Thursday, October 29, 2015

The Greek Debt Crisis: How Might it Affect UK Real Estate Investments?

The UK’s outsider status relative to the Euro is an advantage. But the crisis has a ripple effect throughout the world, and might indirectly impact British investors.

Investors across the globe are riveted on the near-weekly announcements on the status of the Greek-Eurozone crisis. As well they should: the complex interplay of economies within, without and possibly exiting the European Union are a game of chess taken to a third dimension. The August 2015 bailout deal was the latest pause in the unfolding scenario.

Which begs a question for those investors who put their money into UK joint venture real estate partnerships. Will whatever happens to Greece and the Euro affect us? How might loans, defaults and austerity measures affect the success of a joint venture that is building homes in Peterborough?

The short answer is probably not much. The buyers and builders of luxury homes in Central London might feel an effect, but only very indirectly. It’s well known that wealthy foreigners from China, the Middle East, Russia and elsewhere are in the majority, buying pricey flats and homes in the Capital City. With the rare exception of those who find themselves cash-strapped due to the Greek crisis, it’s unlikely they will reduce their spending in England. The UK is their safe haven, after all, from the volatility and instability their assets are exposed to elsewhere.

Another slight effect on UK housing investments might come because some risk-driven investors see an opportunity in Greece at this moment. A lifestyle reporter at Forbes.com wrote in July that a leading Greek real estate website has seen a curious uptick in interest in Greek properties, likely driven by a 50 per cent drop in prices and 90 per cent drop in transactions since 2007. The web traffic is not from potential Greek buyers but instead from people in other countries that include Russia, Italy, France, Turkey, the US, Australia and Canada. It’s surmised that these are countries with historic associations with Greece and a large population of Greek expats. Perhaps they see a recovery at some point in the future, and they’re willing to buy a bargain that can weather the storms that occur in the short-term. If they are spending their Euros, Dollars or Rubles in Athens, it’s possible they are spending less in London.

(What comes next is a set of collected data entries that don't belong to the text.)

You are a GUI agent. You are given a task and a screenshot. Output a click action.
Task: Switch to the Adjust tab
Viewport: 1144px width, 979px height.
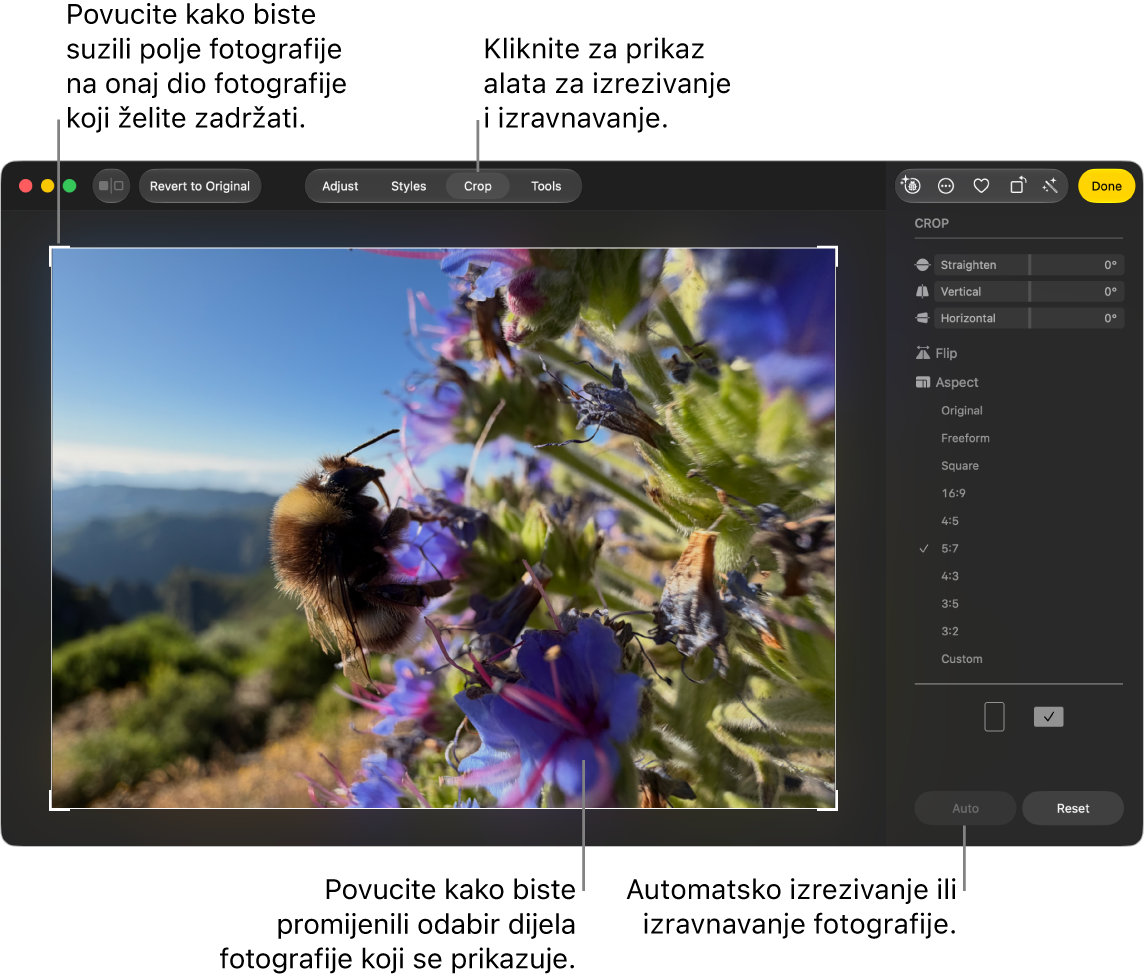click(x=340, y=186)
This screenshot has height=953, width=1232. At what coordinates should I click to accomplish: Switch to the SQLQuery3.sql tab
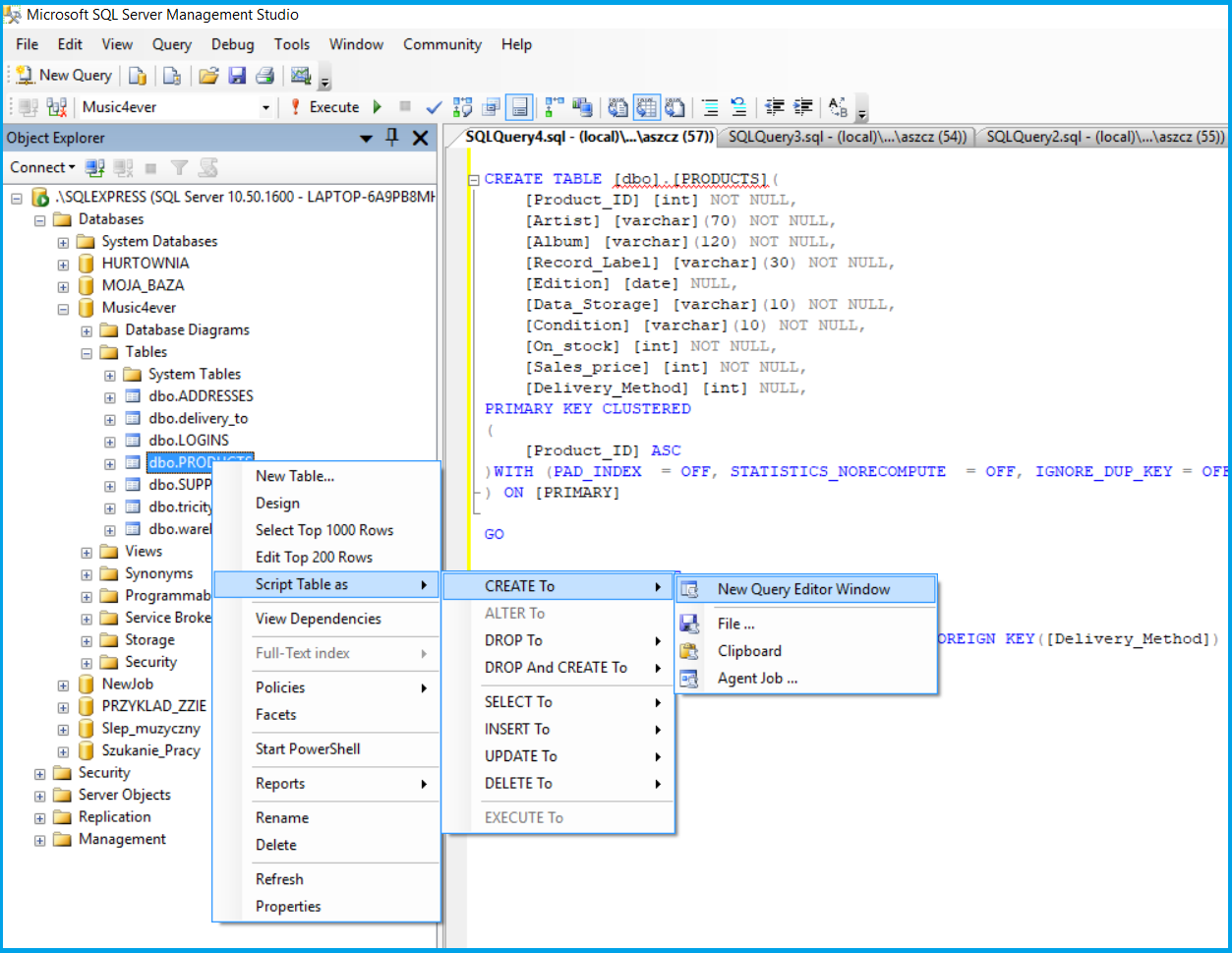pyautogui.click(x=847, y=137)
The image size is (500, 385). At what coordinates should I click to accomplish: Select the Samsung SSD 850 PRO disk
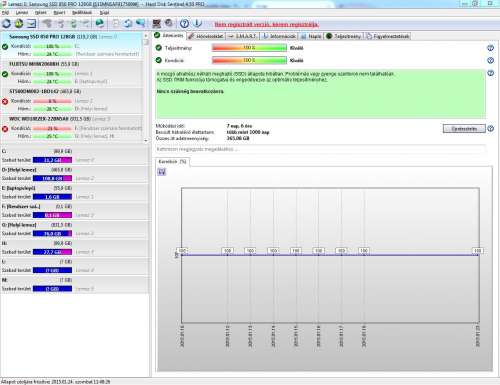click(x=72, y=45)
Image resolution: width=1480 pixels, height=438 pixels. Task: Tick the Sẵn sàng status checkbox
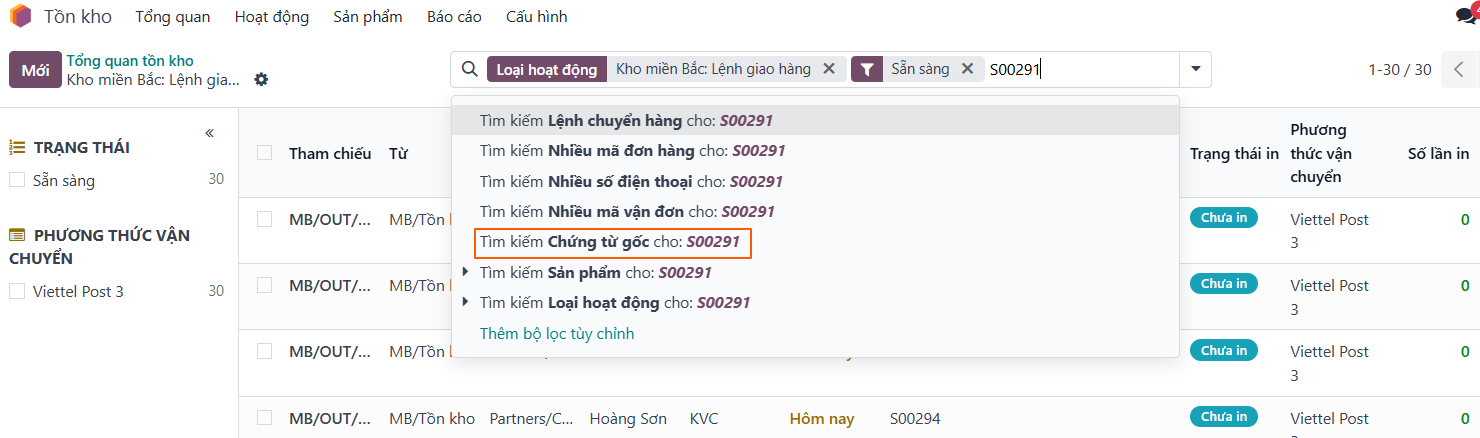coord(17,181)
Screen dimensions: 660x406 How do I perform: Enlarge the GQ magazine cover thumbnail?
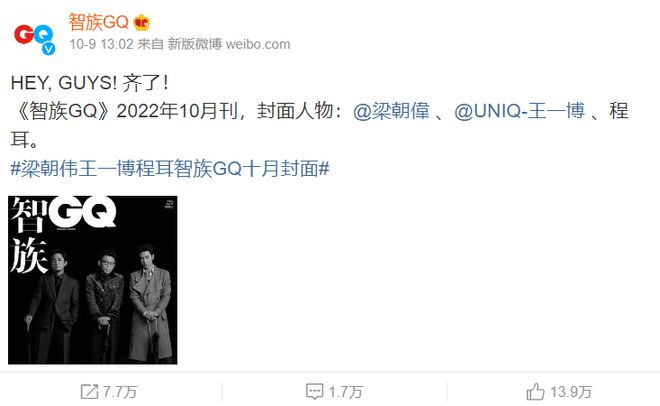coord(93,280)
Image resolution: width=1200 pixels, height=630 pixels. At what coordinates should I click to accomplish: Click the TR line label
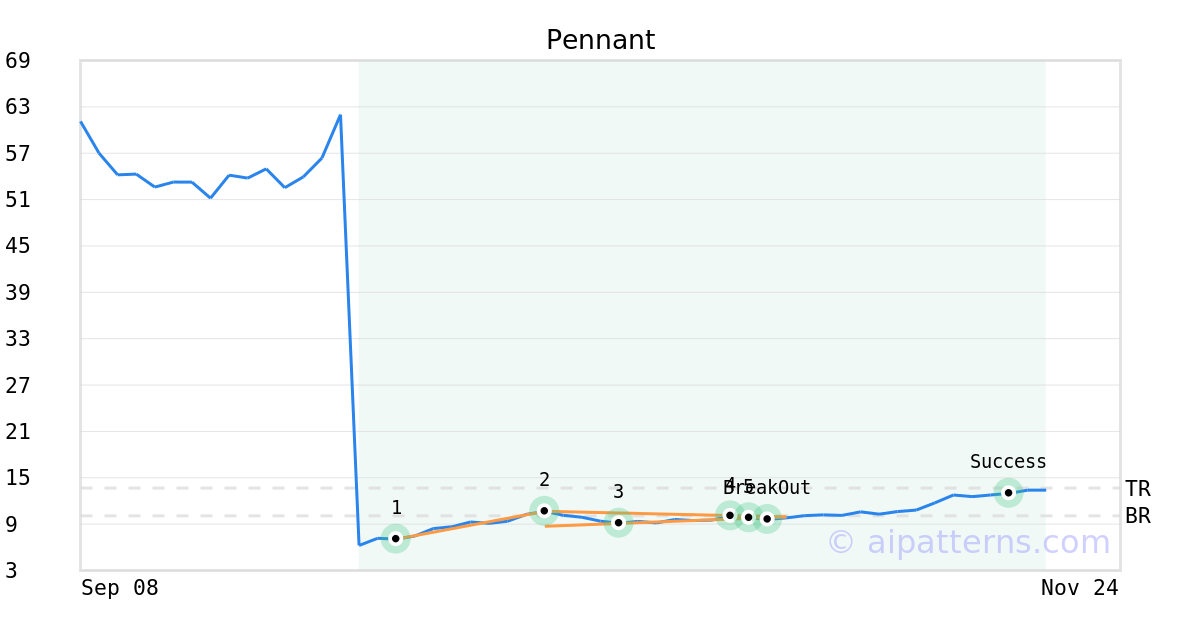coord(1137,489)
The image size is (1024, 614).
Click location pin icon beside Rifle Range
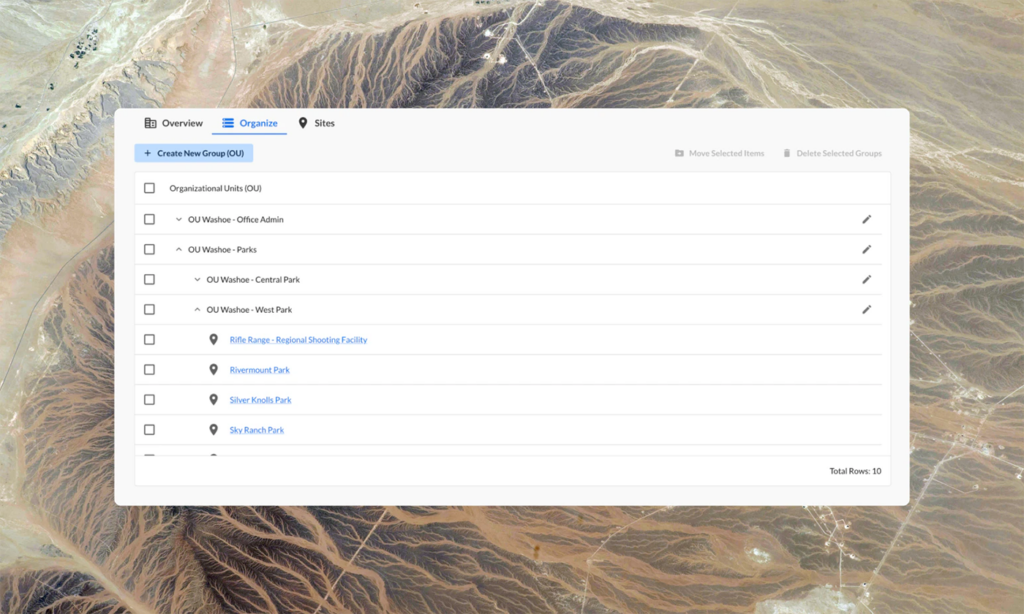tap(213, 339)
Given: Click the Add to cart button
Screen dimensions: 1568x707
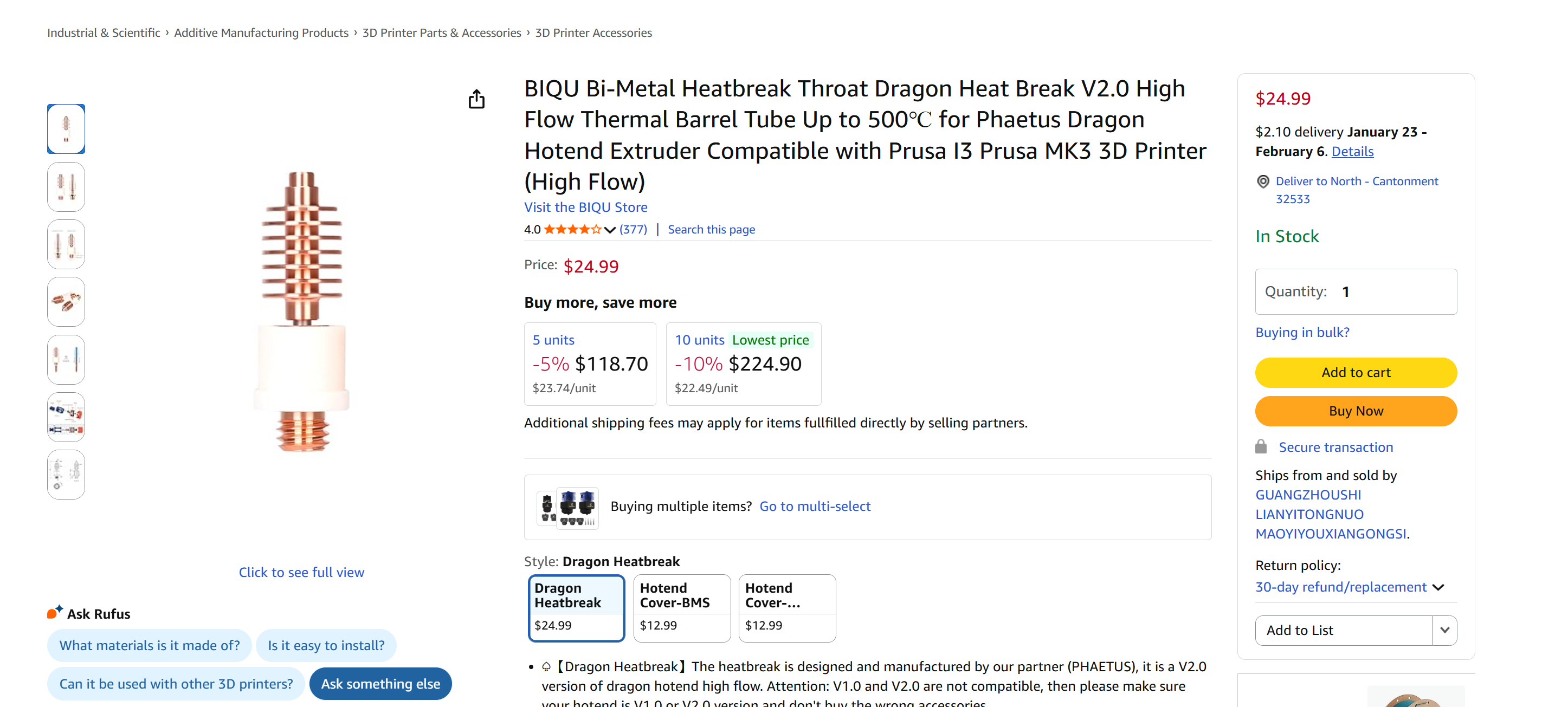Looking at the screenshot, I should pos(1355,372).
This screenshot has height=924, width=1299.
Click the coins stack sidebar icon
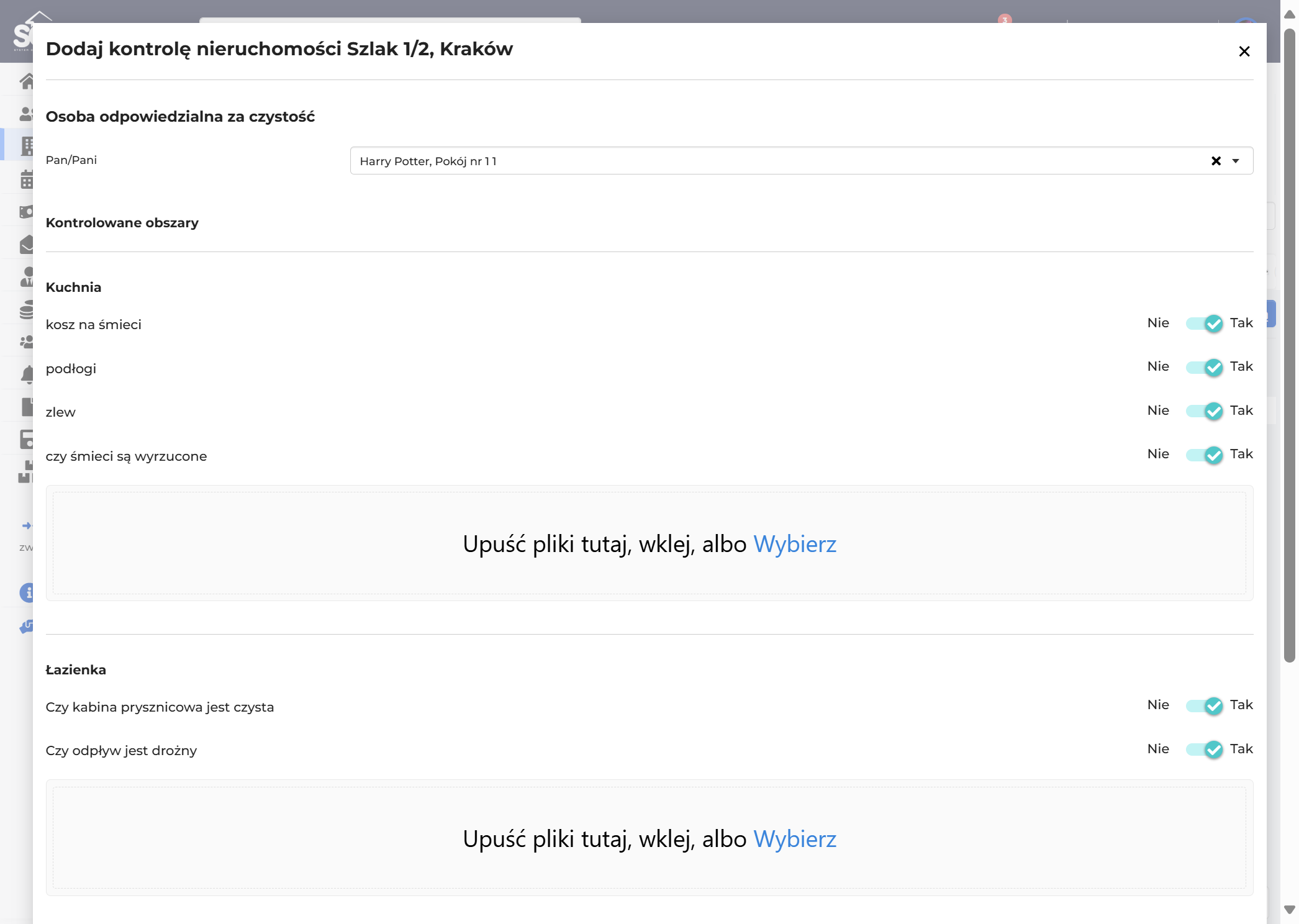[26, 309]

Not that the effect is all that noticeable. London’s population, at an all-time high of 8.6 million people, continues to experience double-digit house-price increases in 2015, a multi-year trend.

Nor is the broader UK economy terribly vulnerable. The Bank of England published its biannual Financial Stability Report in July 2015. While vigilant over how a crisis contagion might affect the financial services sector, BoE Governor Mark Carney told The Telegraph, “A series of defences are in place and depending on how events unfold, those may be tested,” he said. “A persistent impact on economic activity [in the UK] is unlikely.” The Telegraph explained that UK bank exposure was at most 1 per cent of the sector’s capital buffers. HSBC is the most exposed of the large lenders, however the others might feel the effects if the crisis were to spread to Germany, France, Italy and other countries where those banks have a greater volume of business.

Perhaps the most vulnerable borrowers who are engaged in real estate investing - buy-to-let landlords - would suffer from a rise in interest rates because many of their loans are interest-only. Those types of mortgage holders account for 18 per cent of the flow of new mortgages; an interest rate rise might overwhelm their property income.

UK capital growth fund investors essentially ride independent of the big banks, putting their money into raw land acquisitions that become residential and commercial properties. Rather than relying on a natural increase in value, these funds target strategic land opportunities where planning authorities can grant a use change. The capital growth then is expedited, even as much-needed new homes are built.

Investors of all stripes should pay attention to the global economy as well as what’s happening in England and in their own portfolios. An independent financial advisor is highly recommended for objective advice on all investment dynamics.